**Work order:**
Once you reach the line holding "You are a computer-use", write out that line and every later one exactly, ending with the last line of the data; write nothing else.
* * * * * * *
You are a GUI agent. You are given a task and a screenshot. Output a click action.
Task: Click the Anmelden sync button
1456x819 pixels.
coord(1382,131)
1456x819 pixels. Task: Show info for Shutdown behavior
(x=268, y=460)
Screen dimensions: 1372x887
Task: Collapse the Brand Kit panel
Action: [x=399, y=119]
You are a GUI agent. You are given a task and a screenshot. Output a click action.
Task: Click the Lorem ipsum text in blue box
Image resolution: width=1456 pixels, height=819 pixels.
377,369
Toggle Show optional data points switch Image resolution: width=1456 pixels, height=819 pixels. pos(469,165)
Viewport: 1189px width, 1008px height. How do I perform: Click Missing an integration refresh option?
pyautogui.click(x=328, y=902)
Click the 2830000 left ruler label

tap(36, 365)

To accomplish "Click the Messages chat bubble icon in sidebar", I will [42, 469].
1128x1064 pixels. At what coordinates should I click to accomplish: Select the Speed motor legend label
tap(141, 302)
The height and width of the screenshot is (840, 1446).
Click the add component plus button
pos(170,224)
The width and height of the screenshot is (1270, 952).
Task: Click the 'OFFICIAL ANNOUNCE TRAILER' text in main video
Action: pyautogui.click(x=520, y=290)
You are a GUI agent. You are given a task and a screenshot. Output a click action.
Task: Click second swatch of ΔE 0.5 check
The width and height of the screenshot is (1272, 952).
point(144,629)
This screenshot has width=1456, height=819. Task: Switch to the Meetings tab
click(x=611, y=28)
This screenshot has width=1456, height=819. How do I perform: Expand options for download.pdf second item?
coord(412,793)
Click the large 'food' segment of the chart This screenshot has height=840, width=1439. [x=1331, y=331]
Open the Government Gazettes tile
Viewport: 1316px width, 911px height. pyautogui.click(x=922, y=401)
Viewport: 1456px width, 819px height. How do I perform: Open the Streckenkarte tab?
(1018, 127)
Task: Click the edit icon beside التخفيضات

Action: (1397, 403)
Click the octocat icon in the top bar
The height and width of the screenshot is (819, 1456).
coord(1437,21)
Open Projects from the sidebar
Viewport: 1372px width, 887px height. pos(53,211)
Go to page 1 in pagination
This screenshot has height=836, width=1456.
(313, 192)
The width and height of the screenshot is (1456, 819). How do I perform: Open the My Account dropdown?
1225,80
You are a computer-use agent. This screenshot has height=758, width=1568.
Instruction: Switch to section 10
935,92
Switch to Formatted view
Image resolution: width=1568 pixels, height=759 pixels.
* * * * * * *
**Written response:**
You are a computer-use agent. This screenshot has height=758, width=1568.
Instruction: Switch to section 10
935,92
Switch to Formatted view
Image resolution: width=1568 pixels, height=759 pixels.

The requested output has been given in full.